Pêche
ABONNÉS

Fil info

Keroman : Moins bonne pêche en 2017

Pêche

En 2017, l'activité du port de pêche de Lorient a connu un léger tassement. Volume (26.219 t) et valeur (82,8 M€) sont à la baisse. Une production globale à nuancer : si la pêche fraîche au large et les apports extérieurs ont diminué, la pêche côtière a, elle, progressé. Et Keroman reste l'un des premiers ports de pêche français, aux côtés de Boulogne et du Guilvinec.

26.219 tonnes de poissons et crustacés ont été débarquées à Keroman l'an dernier. Un volume en baisse de 2,47 % (663 t) par rapport à 2016 qui avait été « une très bonne année », reconnaît Maurice Benoish, le président de la Sem (Société d'économie mixte) Keroman. Le chiffre d'affaires généré par ces débarques est lui aussi en baisse : 82,8 M€ contre 86,7 M€ en 2016. Mais avec un prix moyen autour de 3,16 €/kg, Lorient reste une place commerciale attractive. 300 bateaux ont vendu sous la halle à marée lorientaise l'an dernier et 232 acheteurs s'y sont approvisionnés. La plus grosse perte de tonnage, c'est dans les débarquements espagnols que Keroman l'enregistre : 1.145 t de moins soit une baisse de 34,21 % par rapport à 2016. « Ils ont préféré aller débarquer à Douarnenez ou La Rochelle », indique Maurice Benoish. « C'était plus proche de leurs zones de pêche ».

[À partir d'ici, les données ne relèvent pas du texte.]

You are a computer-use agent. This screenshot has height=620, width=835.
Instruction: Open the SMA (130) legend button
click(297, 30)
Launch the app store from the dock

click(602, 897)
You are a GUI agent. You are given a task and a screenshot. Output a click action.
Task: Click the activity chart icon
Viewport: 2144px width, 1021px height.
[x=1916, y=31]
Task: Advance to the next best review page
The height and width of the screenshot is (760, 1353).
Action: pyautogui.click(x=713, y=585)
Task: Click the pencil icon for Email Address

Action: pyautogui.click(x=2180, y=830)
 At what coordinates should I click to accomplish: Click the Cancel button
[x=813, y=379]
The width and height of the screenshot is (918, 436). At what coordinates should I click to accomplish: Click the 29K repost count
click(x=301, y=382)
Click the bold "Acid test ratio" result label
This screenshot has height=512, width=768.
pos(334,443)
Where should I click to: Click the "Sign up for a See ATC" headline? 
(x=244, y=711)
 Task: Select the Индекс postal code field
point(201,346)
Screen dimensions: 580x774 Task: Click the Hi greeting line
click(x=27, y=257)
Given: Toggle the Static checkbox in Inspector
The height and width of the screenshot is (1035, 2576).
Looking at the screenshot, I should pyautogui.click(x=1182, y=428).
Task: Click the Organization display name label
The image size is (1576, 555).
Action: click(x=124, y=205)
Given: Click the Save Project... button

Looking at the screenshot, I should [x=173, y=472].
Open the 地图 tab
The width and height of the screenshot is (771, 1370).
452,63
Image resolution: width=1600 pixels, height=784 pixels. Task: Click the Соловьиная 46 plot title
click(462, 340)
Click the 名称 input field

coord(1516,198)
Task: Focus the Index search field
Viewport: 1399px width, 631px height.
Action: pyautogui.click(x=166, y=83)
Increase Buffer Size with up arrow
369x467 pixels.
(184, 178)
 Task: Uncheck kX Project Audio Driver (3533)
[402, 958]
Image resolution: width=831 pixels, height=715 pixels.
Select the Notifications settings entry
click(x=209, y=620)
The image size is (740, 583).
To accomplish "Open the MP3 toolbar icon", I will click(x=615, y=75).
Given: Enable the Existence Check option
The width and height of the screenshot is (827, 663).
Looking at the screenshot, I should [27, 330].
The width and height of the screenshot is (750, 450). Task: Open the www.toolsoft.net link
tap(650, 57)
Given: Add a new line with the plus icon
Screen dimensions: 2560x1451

La pêche au large en recul

La cellule commerciale, en charge des apports extérieurs, enregistre elle aussi un tassement de son activité : le tonnage est en baisse de 1,47 % à 5.087 t. « La cellule travaille majoritairement sur des poissons pêchés en Écosse et Irlande. Ces zones ont connu beaucoup de mauvais temps l'an dernier », explique Maurice Benoish. Pour autant, le chiffre d'affaires généré est en hausse de 2,71 % à 13,4 M€. Enfin, la pêche fraîche au large aussi accuse une baisse de tonnage en 2017 : 11.992 t, c'est 4,45 % de moins qu'en 2016. « Les arrêts techniques sur les bateaux de la Scapêche ont été nombreux, surtout au deuxième semestre », indique le président de la Sem Keroman.

Abondante sardine

Au final, le bilan de la première mise en marché reste positif sur 2017 : avec 24.018 t, le volume est en hausse de 481 t par rapport à 2016. Le chiffre d'affaires (77,2 M€) recule de 30.000 €. Baisse également du prix moyen (3,22 €/kg). Pour Maurice Benoish, l'explication se trouve dans les apports de sardines l'an dernier. Les volumes débarqués ont plus que doublé entre 2016 et 2017. « Ce n'est pas le poisson qui se vend le plus cher... ». L'abondance du poisson bleu participe d'ailleurs des bons résultats de la pêche côtière : en 2017, le volume débarqué (6.938 t) est en hausse de 19,17 % et le chiffre d'affaires (29,9 M€), de 2,13 %. Le prix moyen par contre est en baisse de 14,3 %. Parmi les espèces les plus débarquées l'an dernier, le merlu reste en tête même s'il a été moins abondant qu'en 2016. Lotte, lieu noir, lingue bleue et églefin sont aussi en forte augmentation. Les volumes de sabre et de merlan, par contre, sont en nette diminution.

 

Moins de langoustines

La langoustine aussi est en recul (180 t de moins qu'en 2016). Mais son prix moyen a augmenté, passant de 11,22 €/kg en 2016 à 12,04 €/kg en 2017. Renouvellement et rajeunissement de la flotte, modernisation du port, accroissement du nombre d'acheteurs... Le président de la Sem Keroman pour quelques jours encore (son successeur sera élu le mercredi 24 janvier) reste confiant. « On n'a pas progressé par rapport à 2016, qui étaient une très bonne année. On fait une pause... Et on peut espérer la reprise du développement en 2018 ».